The change reflects how connected-asset security is evolving. Enterprises are managing IT, IoT, OT, and IoMT systems together, often across multiple sites. That convergence requires continuous visibility, risk prioritization, and remediation that does not interrupt operations. The new tier is built to support partners that are already delivering in these environments and want to scale further.
What Changes in the New Tier
The transition from the earlier phase to the new tier is tied to execution and alignment across teams.
Diana Torok, Director of Channel Sales & Partnerships at Asimily, told ChannelE2E, “The key is to achieve alignment and collaboration across operations, sales, marketing, and executive teams, using successful use cases and wins, before advancing to the ‘In Flight’ stage."
Partners in this tier gain deeper enablement, including technical training and integration support.

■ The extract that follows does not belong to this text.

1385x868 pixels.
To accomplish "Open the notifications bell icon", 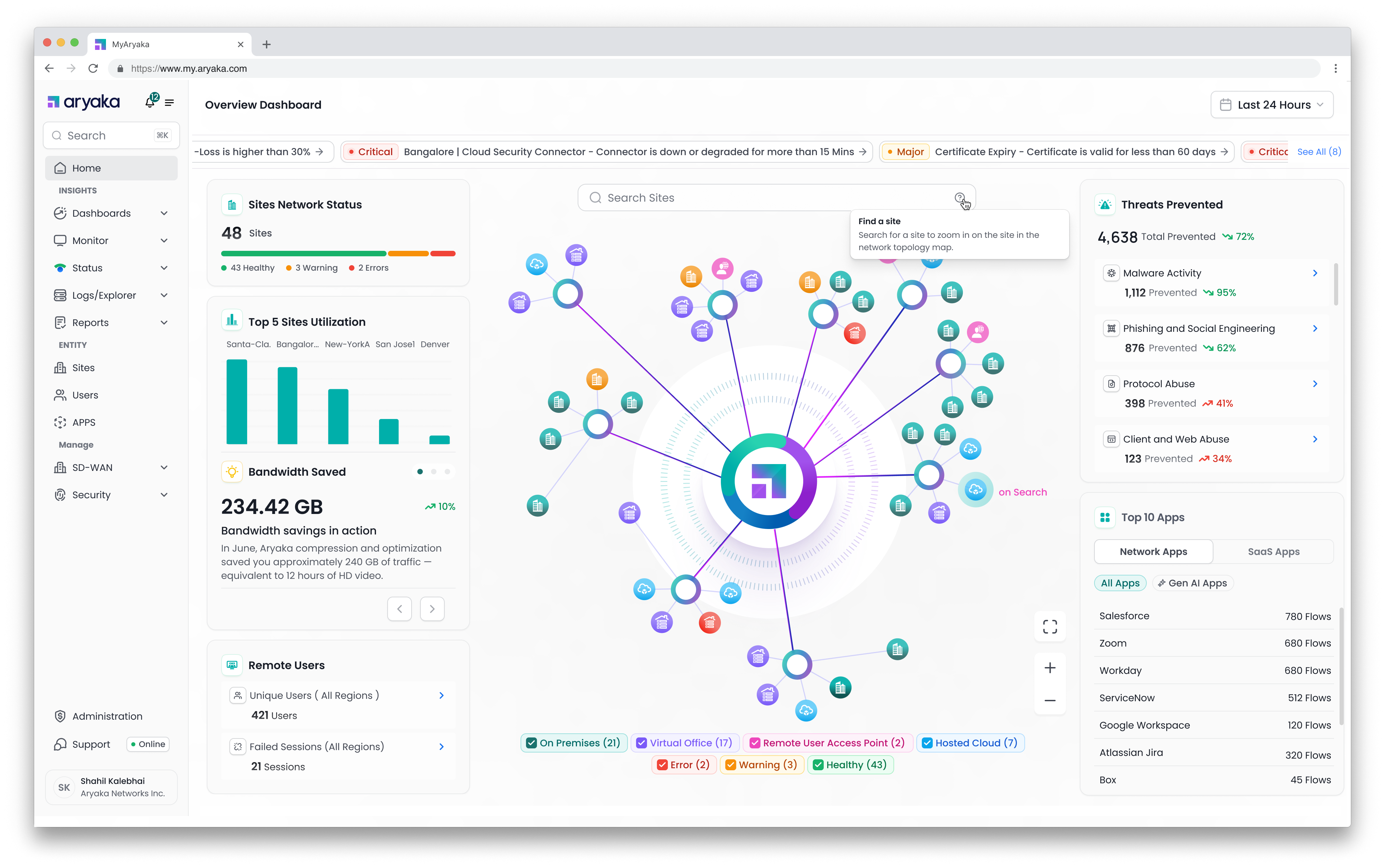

“During the In-Flight phase, partners can engage with our enablement videos and one-on-one engineering training sessions and access integration, API, and other materials to assist with services,” Torok said.
That support enables partners to build services such as installation, integrations, and security assessments, along with recurring advisory and managed offerings. The structure is designed to move partners from initial activation into scalable delivery.
Differentiation in Regulated Environments
Exposure management has become a common term across the industry. In regulated sectors, the distinction comes down to operational impact and audit readiness.
“Medical devices, OT systems, and IoMT assets cannot be patched, scanned or segmented like traditional IT,” Torok said. “Our technology contextualizes exposure based on clinical function, patient safety impact, compensating control,s and device behavior to enable partners to demonstrate risk reduction without operational disruption.”
In healthcare and critical infrastructure environments, customers often already run SIEM, SOAR, NAC, CMMS, and GRC platforms. Torok said the approach is built to integrate into those systems rather than replace them, allowing exposure insights to feed into incident response, compliance reporting, and change management workflows. Device-level risk can also be mapped to regulatory frameworks such as HIPAA, NERC CI,P and IEC 62443, giving partners a clearer way to demonstrate control validation and audit support.
Enabling Repeatable Managed Services
The new tier is not limited to one partner profile. MSP, MSSPs, VARs, and systems integrators each have a role to play.
“Rather than favoring a single partner type, we have designed enablement so each profile can deliver differentiated value while converging on repeatable service outcomes,” Torok said.
MSPs and MSSPs can use the platform to operationalize continuous exposure monitoring as a managed service, integrating risk scoring and alerts into existing SOC tooling. Systems integrators can standardize reference architectures and compliance mappings across multi-vendor environments, turning complex deployments into reusable blueprints. VARs can extend beyond product resale into packaged assessments, onboarding, exposure baselining, and ongoing optimization tied to renewals.
“Across all profiles, the added enablement emphasizes operational consistency,” Torok said. “Partners are getting standardized exposure definitions, automation-ready workflows, and compliance-aligned reporting so they can move from project-based delivery to repeatable, outcome-driven managed services that customers can operationalize, audit, and renew over time.”
Connected-asset security is shifting from one-time projects to ongoing programs. As environments grow, organizations need a consistent way to measure, report and reduce risk across cyber-physical systems. By putting a clear partner progression in place, Asimily is showing that scalable exposure management will depend on mature partners delivering repeatable, recurring services in regulated and operations-heavy sectors.